What to work on
Can you rewrite the lines below so that "text block" becomes "paragraph" everywhere it occurs, with nothing else changed?

Entries for locating words and elements

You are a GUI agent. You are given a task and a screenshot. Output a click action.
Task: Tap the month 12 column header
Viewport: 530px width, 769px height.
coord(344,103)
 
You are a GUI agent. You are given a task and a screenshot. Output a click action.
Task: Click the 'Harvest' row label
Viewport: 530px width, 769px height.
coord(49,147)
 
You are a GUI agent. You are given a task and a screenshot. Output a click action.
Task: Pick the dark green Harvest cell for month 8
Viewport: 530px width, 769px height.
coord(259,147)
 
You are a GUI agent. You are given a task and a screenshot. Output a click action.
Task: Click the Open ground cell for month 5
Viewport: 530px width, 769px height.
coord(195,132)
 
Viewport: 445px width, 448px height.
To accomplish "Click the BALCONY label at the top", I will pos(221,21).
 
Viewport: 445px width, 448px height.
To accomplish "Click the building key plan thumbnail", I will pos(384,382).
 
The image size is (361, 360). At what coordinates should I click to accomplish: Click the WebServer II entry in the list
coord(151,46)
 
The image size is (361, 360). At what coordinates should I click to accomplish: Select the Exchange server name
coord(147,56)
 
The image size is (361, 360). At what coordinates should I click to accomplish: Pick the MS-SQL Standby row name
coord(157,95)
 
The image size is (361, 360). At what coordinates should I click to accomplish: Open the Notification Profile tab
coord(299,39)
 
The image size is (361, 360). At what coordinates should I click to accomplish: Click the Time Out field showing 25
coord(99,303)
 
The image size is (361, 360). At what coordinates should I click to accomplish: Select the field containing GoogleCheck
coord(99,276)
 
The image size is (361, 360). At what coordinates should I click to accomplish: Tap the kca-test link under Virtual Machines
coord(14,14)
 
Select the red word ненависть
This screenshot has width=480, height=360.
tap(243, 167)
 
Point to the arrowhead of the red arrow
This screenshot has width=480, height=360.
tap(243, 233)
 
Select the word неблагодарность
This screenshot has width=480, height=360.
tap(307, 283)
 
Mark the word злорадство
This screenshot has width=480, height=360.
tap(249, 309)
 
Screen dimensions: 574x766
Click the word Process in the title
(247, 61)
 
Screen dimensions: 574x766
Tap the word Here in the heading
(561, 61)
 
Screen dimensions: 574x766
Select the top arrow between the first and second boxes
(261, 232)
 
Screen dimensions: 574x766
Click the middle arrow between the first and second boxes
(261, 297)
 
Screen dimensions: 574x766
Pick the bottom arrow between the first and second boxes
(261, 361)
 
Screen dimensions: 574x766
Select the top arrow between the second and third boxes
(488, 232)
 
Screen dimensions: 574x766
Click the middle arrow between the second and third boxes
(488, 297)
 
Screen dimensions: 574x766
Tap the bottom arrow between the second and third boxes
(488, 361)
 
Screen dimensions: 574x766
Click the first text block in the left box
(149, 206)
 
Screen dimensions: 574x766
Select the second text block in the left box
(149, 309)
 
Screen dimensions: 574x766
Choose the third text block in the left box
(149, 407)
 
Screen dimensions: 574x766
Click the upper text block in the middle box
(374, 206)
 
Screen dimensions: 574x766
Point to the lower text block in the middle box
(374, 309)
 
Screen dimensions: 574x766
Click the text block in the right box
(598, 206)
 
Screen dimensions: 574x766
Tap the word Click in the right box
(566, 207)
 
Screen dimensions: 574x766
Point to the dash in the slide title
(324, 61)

Task solution
You are a GUI agent. You are given a task and a screenshot. Output a click action.
Task: Tap the month 12 column header
Viewport: 530px width, 769px height.
coord(344,103)
 
You are a GUI agent. You are given a task and a screenshot. Output a click action.
Task: Click the 'Harvest' row label
Viewport: 530px width, 769px height.
coord(49,147)
 
You are a GUI agent. You are given a task and a screenshot. Output a click action.
Task: Pick the dark green Harvest cell for month 8
Viewport: 530px width, 769px height.
coord(259,147)
 
You are a GUI agent. You are given a task and a screenshot. Output a click action.
Task: Click the Open ground cell for month 5
Viewport: 530px width, 769px height.
coord(195,132)
 
Viewport: 445px width, 448px height.
To accomplish "Click the BALCONY label at the top", I will pos(221,21).
 
Viewport: 445px width, 448px height.
To accomplish "Click the building key plan thumbnail", I will pos(384,382).
 
The image size is (361, 360). At what coordinates should I click to accomplish: Click the WebServer II entry in the list
coord(151,46)
 
The image size is (361, 360). At what coordinates should I click to accomplish: Select the Exchange server name
coord(147,56)
 
The image size is (361, 360). At what coordinates should I click to accomplish: Pick the MS-SQL Standby row name
coord(157,95)
 
The image size is (361, 360). At what coordinates should I click to accomplish: Open the Notification Profile tab
coord(299,39)
 
The image size is (361, 360). At what coordinates should I click to accomplish: Click the Time Out field showing 25
coord(99,303)
 
The image size is (361, 360). At what coordinates should I click to accomplish: Select the field containing GoogleCheck
coord(99,276)
 
The image size is (361, 360). At what coordinates should I click to accomplish: Tap the kca-test link under Virtual Machines
coord(14,14)
 
Select the red word ненависть
This screenshot has width=480, height=360.
tap(243, 167)
 
Point to the arrowhead of the red arrow
This screenshot has width=480, height=360.
tap(243, 233)
 
Select the word неблагодарность
This screenshot has width=480, height=360.
tap(307, 283)
 
Mark the word злорадство
This screenshot has width=480, height=360.
tap(249, 309)
 
Screen dimensions: 574x766
Click the word Process in the title
(247, 61)
 
Screen dimensions: 574x766
Tap the word Here in the heading
(561, 61)
 
Screen dimensions: 574x766
Select the top arrow between the first and second boxes
(261, 232)
 
Screen dimensions: 574x766
Click the middle arrow between the first and second boxes
(261, 297)
 
Screen dimensions: 574x766
Pick the bottom arrow between the first and second boxes
(261, 361)
 
Screen dimensions: 574x766
Select the top arrow between the second and third boxes
(488, 232)
 
Screen dimensions: 574x766
Click the middle arrow between the second and third boxes
(488, 297)
 
Screen dimensions: 574x766
Tap the bottom arrow between the second and third boxes
(488, 361)
 
Screen dimensions: 574x766
Click the first paragraph in the left box
(149, 206)
 
Screen dimensions: 574x766
Select the second paragraph in the left box
(149, 309)
 
Screen dimensions: 574x766
Choose the third paragraph in the left box
(149, 407)
 
Screen dimensions: 574x766
Click the upper paragraph in the middle box
(374, 206)
 
Screen dimensions: 574x766
Point to the lower paragraph in the middle box
(374, 309)
 
Screen dimensions: 574x766
Click the paragraph in the right box
(598, 206)
 
Screen dimensions: 574x766
Tap the word Click in the right box
(566, 207)
 
Screen dimensions: 574x766
Point to the dash in the slide title
(324, 61)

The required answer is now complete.